### ENTRIES SHOWN ###

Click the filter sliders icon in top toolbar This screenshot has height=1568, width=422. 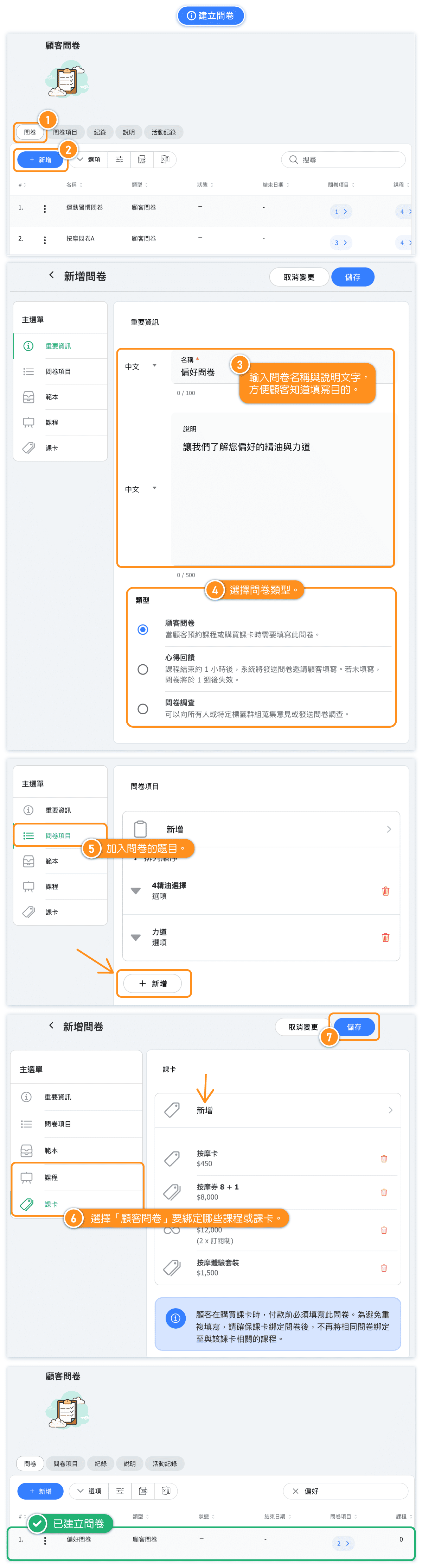[x=119, y=159]
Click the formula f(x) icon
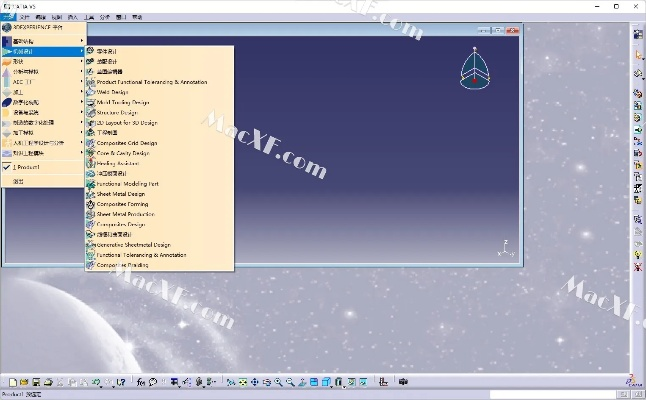The image size is (646, 400). tap(141, 382)
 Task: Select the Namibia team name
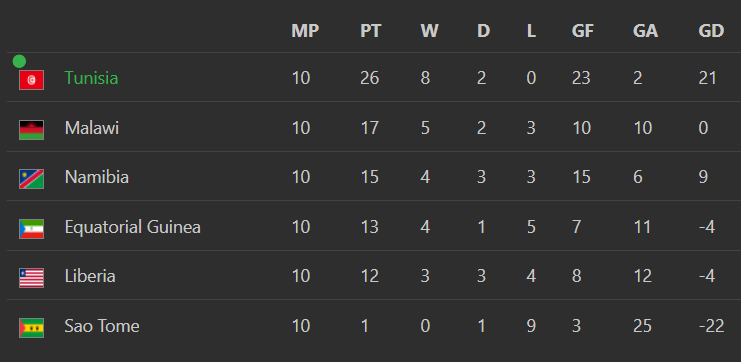click(96, 177)
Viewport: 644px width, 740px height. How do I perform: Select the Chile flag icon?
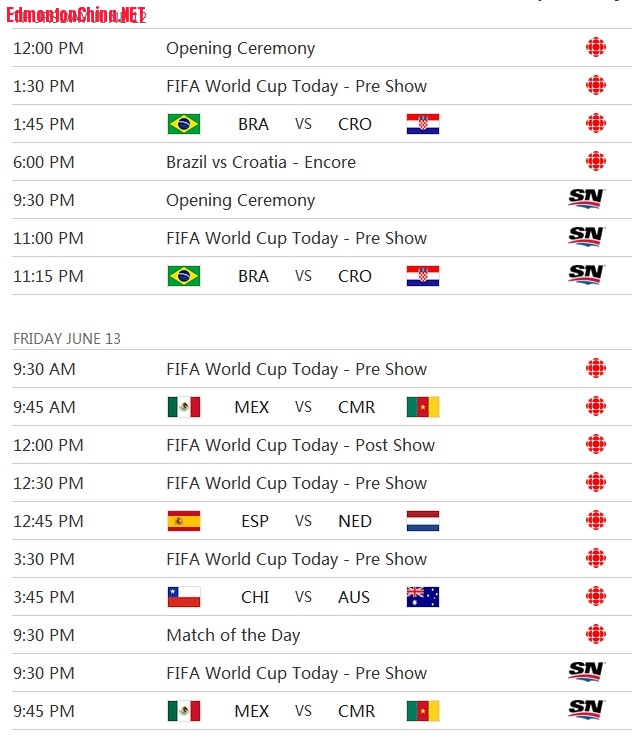184,597
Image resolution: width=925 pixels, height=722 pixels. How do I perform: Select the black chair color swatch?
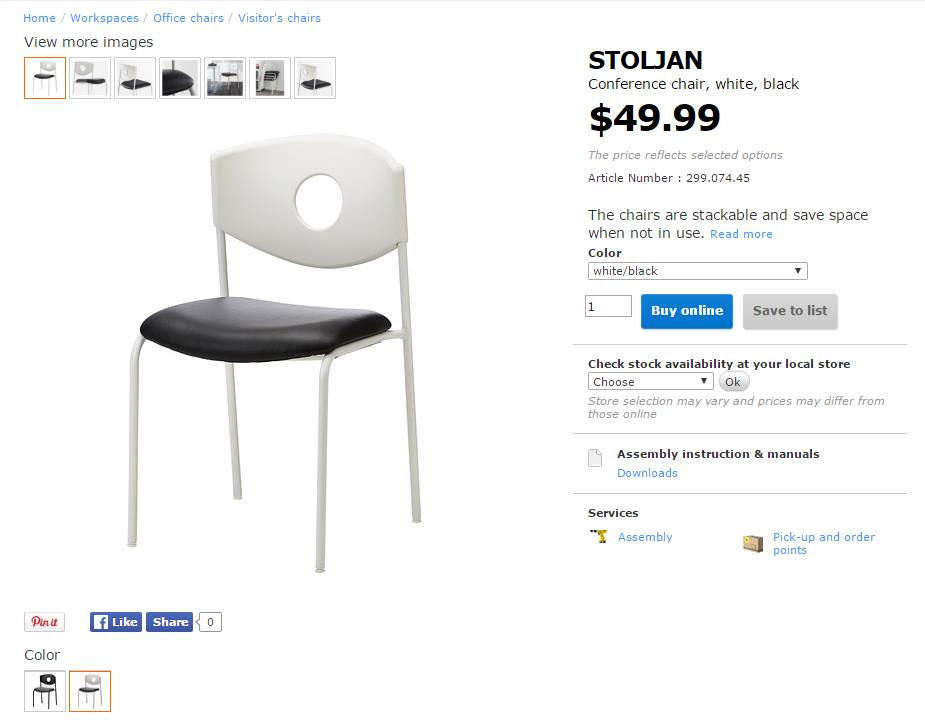pos(45,691)
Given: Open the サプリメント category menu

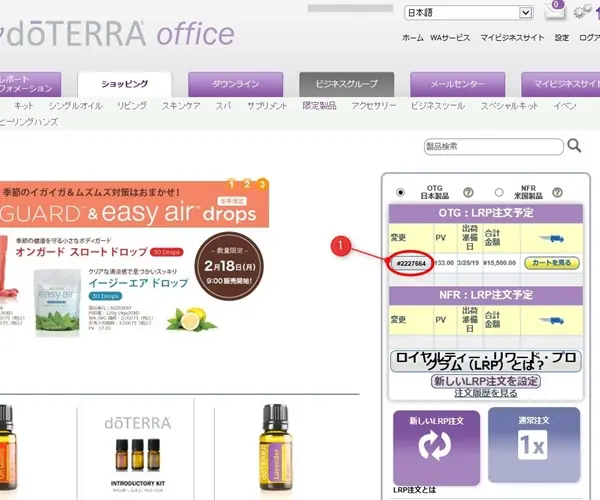Looking at the screenshot, I should click(267, 106).
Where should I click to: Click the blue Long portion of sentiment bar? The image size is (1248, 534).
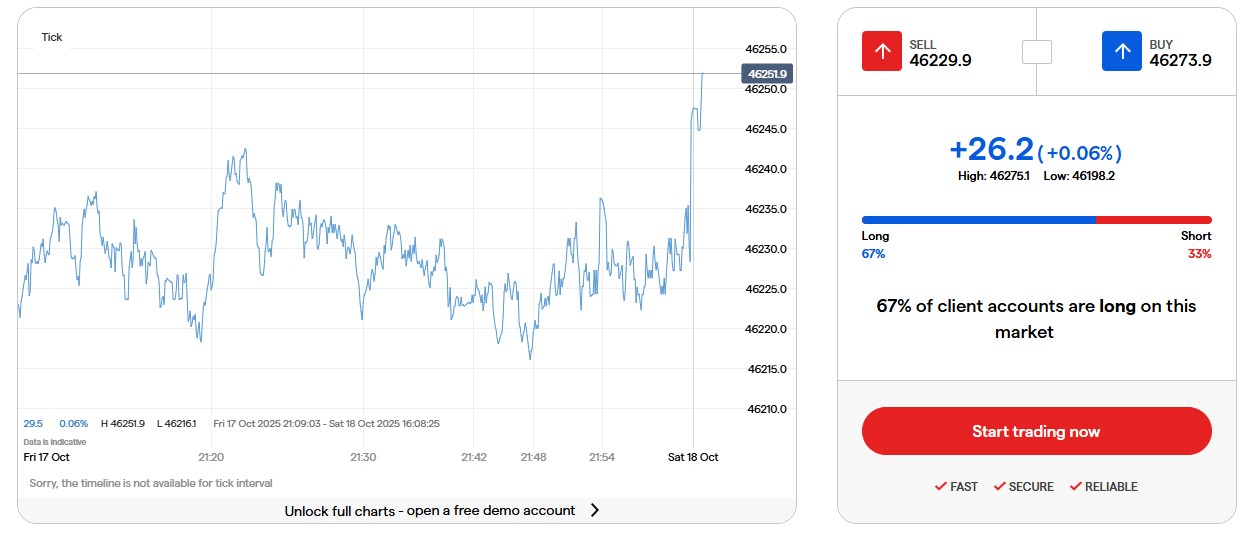point(978,220)
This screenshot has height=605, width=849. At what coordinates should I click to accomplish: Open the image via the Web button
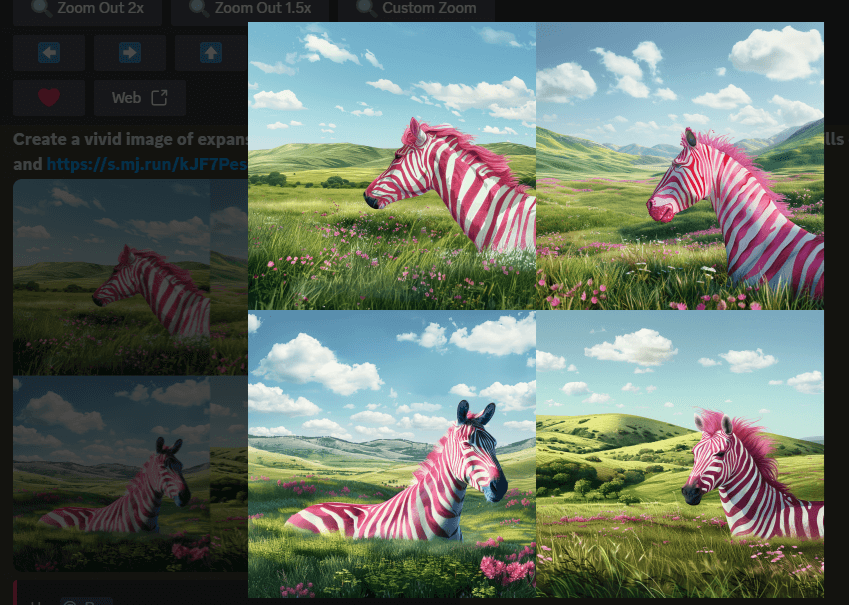(140, 98)
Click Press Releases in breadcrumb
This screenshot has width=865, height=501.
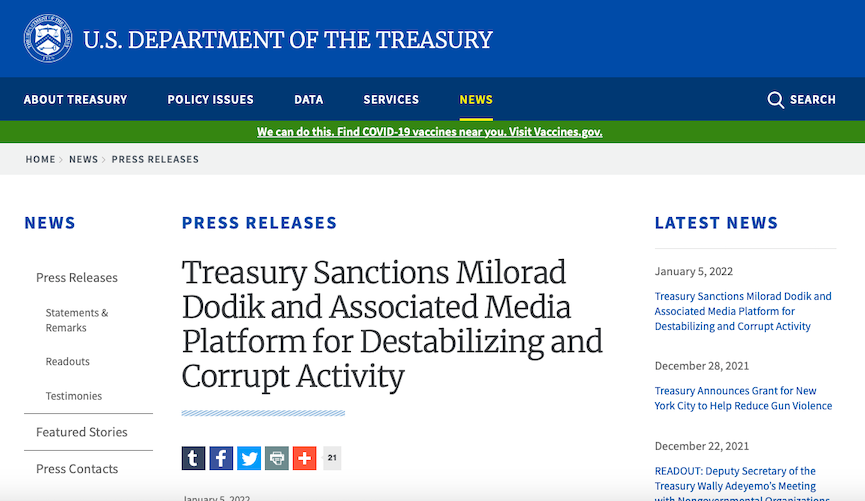[x=155, y=159]
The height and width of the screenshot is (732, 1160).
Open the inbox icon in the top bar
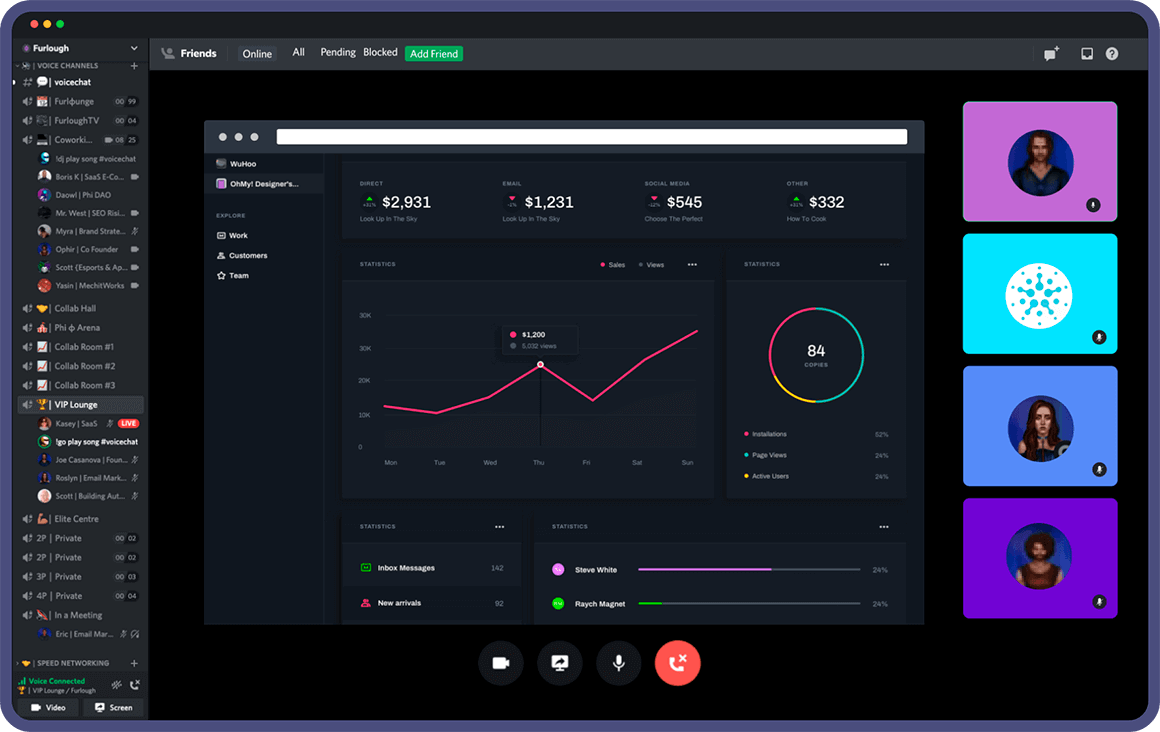[1087, 54]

###

» DIRECTIONS:
Your task is to give again, unchanged, the lines from the line that contains "The height and" to the end of the records. Include both end lines but no pictures.

» COMPLETED EXERCISE:
The height and width of the screenshot is (732, 1160).
Open the inbox icon in the top bar
[1087, 54]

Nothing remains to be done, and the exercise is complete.